Imagine you’ve got an Apollo Guidance Computer, the machine that took men to the Moon 50 years ago. You’ve spent ages restoring it, and now it’s the only working AGC on the planet. It’s not as though you’re going to fly to the Moon with it, so what do you do with it? Easy – turn it into a perfectly awful Bitcoin mining rig.
The AGC that [Ken Shirriff] and others have been restoring barely resembles a modern computer. The AGC could only do about 40,000 operations per second, but raw speed was far less important than overall reliability and the abundant IO needed to run a crewed spacecraft. It was a spectacular success on the Apollo missions, but [Ken] wanted to know if turning it into a Bitcoin mining rig was possible.

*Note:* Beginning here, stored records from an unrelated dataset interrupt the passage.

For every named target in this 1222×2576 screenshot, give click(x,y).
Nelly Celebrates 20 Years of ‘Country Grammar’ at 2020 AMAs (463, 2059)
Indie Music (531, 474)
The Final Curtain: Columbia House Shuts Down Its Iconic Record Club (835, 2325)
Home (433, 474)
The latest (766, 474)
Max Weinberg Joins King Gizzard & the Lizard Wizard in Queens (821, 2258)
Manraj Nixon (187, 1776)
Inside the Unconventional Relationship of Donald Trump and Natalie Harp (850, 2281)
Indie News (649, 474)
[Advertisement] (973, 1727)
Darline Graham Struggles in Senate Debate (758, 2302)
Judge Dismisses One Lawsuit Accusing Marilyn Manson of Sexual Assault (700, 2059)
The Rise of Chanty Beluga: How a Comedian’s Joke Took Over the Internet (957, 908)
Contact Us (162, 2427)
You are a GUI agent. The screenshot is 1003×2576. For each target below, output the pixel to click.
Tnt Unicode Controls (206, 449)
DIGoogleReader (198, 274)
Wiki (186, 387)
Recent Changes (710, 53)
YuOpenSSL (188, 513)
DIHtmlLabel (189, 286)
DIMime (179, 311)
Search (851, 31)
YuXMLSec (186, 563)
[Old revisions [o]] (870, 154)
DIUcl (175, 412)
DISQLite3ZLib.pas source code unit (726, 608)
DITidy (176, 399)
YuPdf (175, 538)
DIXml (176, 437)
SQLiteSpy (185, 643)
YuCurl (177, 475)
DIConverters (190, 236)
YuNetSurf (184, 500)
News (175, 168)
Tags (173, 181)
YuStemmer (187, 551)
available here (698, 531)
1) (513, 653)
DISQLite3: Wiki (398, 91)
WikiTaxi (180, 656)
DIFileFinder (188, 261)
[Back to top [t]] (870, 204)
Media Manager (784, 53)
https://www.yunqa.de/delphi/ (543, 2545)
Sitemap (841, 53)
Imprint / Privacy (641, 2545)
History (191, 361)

[Ken] gives a great overview of how Bitcoin mining works, with one of the best explanations of the hashing algorithm we’ve seen. Getting that to run on the AGC was no mean feat, especially with limits imposed by the memory addressing scheme and the lack of machine instructions for manipulating words. He eventually got it working, though, clocking in at a screaming 10.3 seconds per Bitcoin hash. [Ken] estimates that the first coin will be successfully mined in a mere 400 zettaseconds, which is about a billion times older than the universe. With about 13 quadrillion years to the first ka-ching, you have plenty of time to watch a block mined in the video below; alas, it was an old block, so no coins were awarded to compensate the team for their efforts.
This isn’t the first time [Ken] has implemented a useless Bitcoin mine. The Xerox Alto mine was actually fast compared to the AGC, but it sure beats the IBM mainframe and punchcards.